Home > Article > Web Front-end > Vite Learning's Deep Analysis 'Dependency Scanning'
This article will give you an in-depth explanation of the implementation details of dependency scanning in Vite. The final scanning result is an object containing the names of multiple modules. It does not involve the pre-building process or how the pre-built products are used.
When we run Vite for the first time, Vite will perform dependency pre-building in order to be compatible with CommonJS and UMD. And Improve performance. [Related recommendations: vuejs video tutorial]
To pre-build dependencies, you must first understand these two issues:
Pre-build What is the content of ? / Which modules need to be pre-built?
How to find the modules that need to be pre-built?
These two problems are actually dependence on the content of scanning and the implementation method.
This article will explain the implementation details of dependency scanning in depth. The final scanning result is an object containing the names of multiple modules. It does not involve the pre-building process or how the pre-built product is. in use. If you are interested in this part of the content, you can follow me and wait for subsequent articles.
Only bare import (bare dependency) will perform dependency pre-building
What is bare import?Look directly at the example below
// vue 是 bare import import xxx from "vue" import xxx from "vue/xxx" // 以下不是裸依赖 import xxx from "./foo.ts" import xxx from "/foo.ts"You can divide it simply:
Vue project
The results of the dependency scan are as follows:[ "vue", "axios" ]
Why only bare import is pre-built?
Node.js defines the addressing mechanism of bare import - Search under node_modules in the current directory. If not found, go to node_modules in the upper directory until The directory is the root path and cannot go higher.
bare import is usually a module installed by npm. It is a third-party module, not the code we wrote ourselves. Generally, will not be modified. Therefore, executing the construction of these modules in advance will help improve performance.
On the contrary, if the code written by the developer is pre-built, the project is packaged into a chunk file.When the developer modifies the code, he needs to re-perform the build and then package it into a chunk file. , this process will actually affect performance.
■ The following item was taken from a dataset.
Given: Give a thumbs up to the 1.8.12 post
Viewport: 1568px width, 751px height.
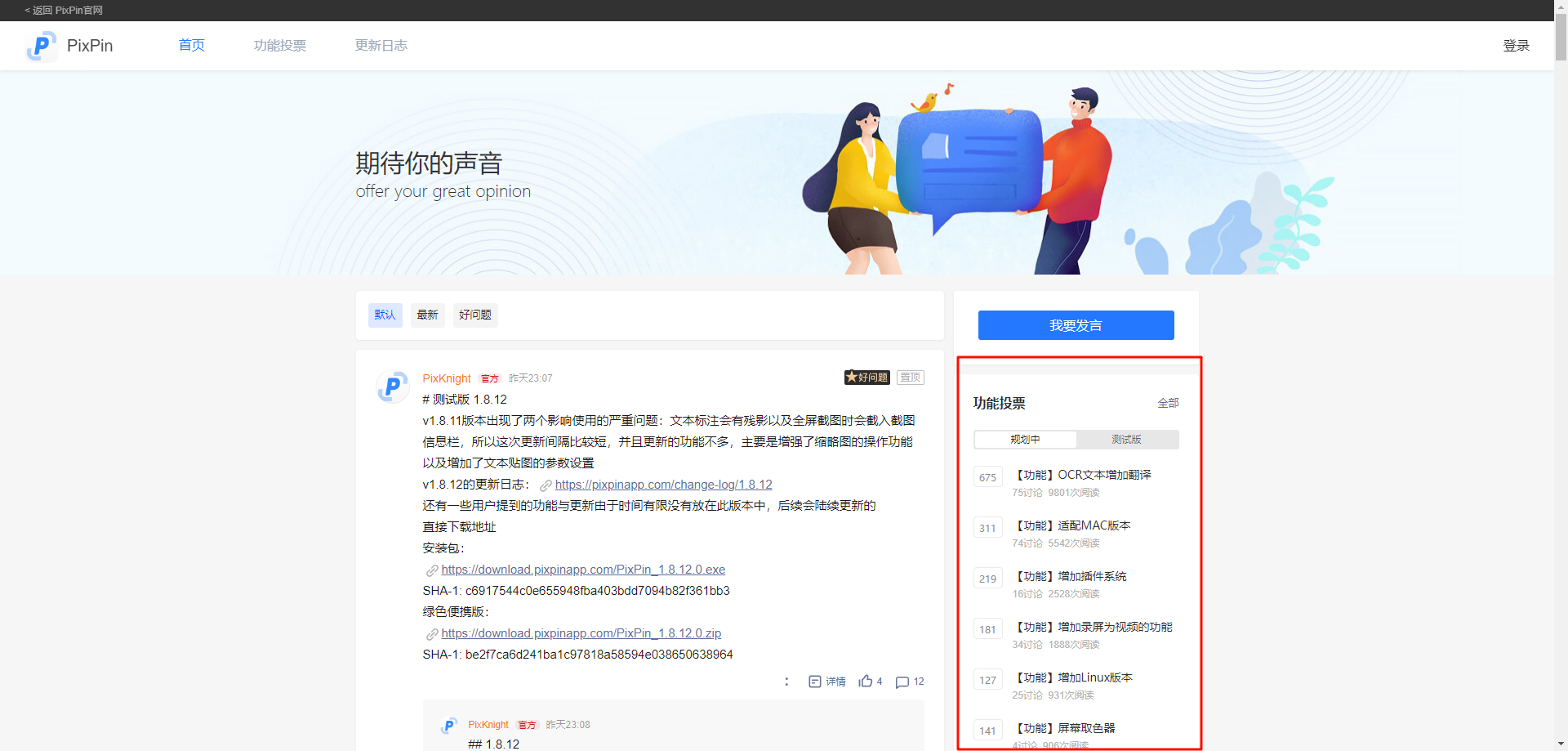Looking at the screenshot, I should click(x=866, y=681).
Will modules under monorepo also be pre-built?Won't. Because in the case of monorepo, although some modules are bare import, these modules are also written by the developers themselves and are not third-party modules, so Vite does not pre-build these modules. Actually, Vite will
determine whether the actual path of the module is in node_modules :
Implementation ideas
Let’s take a look at this module dependency tree again : To scan out all bare imports, you need to traverse the entire dependency tree, which involves a deep traversal of thetree
When we discuss tree traversal, we generally focus on these two points:When all leaf nodes are traversed, the recorded bare import object is the result of the dependency scan.
The implementation idea of relying on scanning is actually very easy to understand, but the actual processing is not simple. Let’s take a look at the processing of leaf nodes:It can be judged by the module id. The module whose module id is not a path is bare import. When encountering these modules, record the dependencies and no longer traverse in depth.
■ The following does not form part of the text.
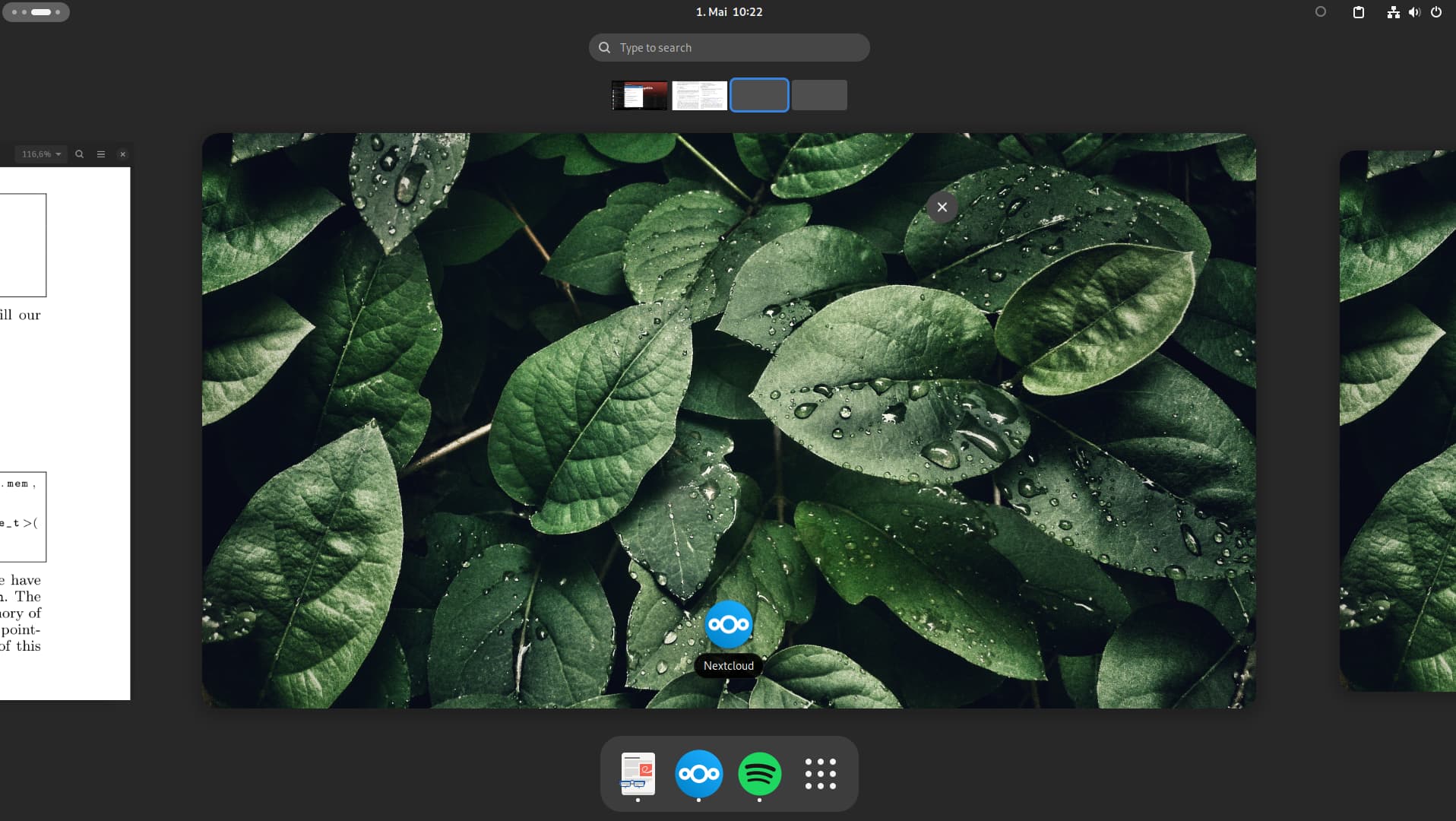The height and width of the screenshot is (821, 1456).
Task: Close the Nextcloud window in overview
Action: coord(942,207)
You can judge by the suffix name of the module, for example, if you encounter *.css
Module, does not require any processing, and no further traversal is required.
To obtain the dependent submodules in the JS code, you need to convert the code into AST and obtain the module introduced by the import statement, or Regularly match all imported modules , and then continue to traverse these modules in depth
This type of module is more complicated. For example, HTML or Vue contains part of JS. You need toextract this part of the JS code, and then analyze and process it according to the JS module. Continue to traverse these modules in depth. We only need to care about the JS part here, and modules will not be introduced in other parts.
Specific implementation
We already know the implementation idea of dependency scanning,The idea is actually It's not complicated. What's complicated is the processing , especially the processing of HTML, Vue and other modules.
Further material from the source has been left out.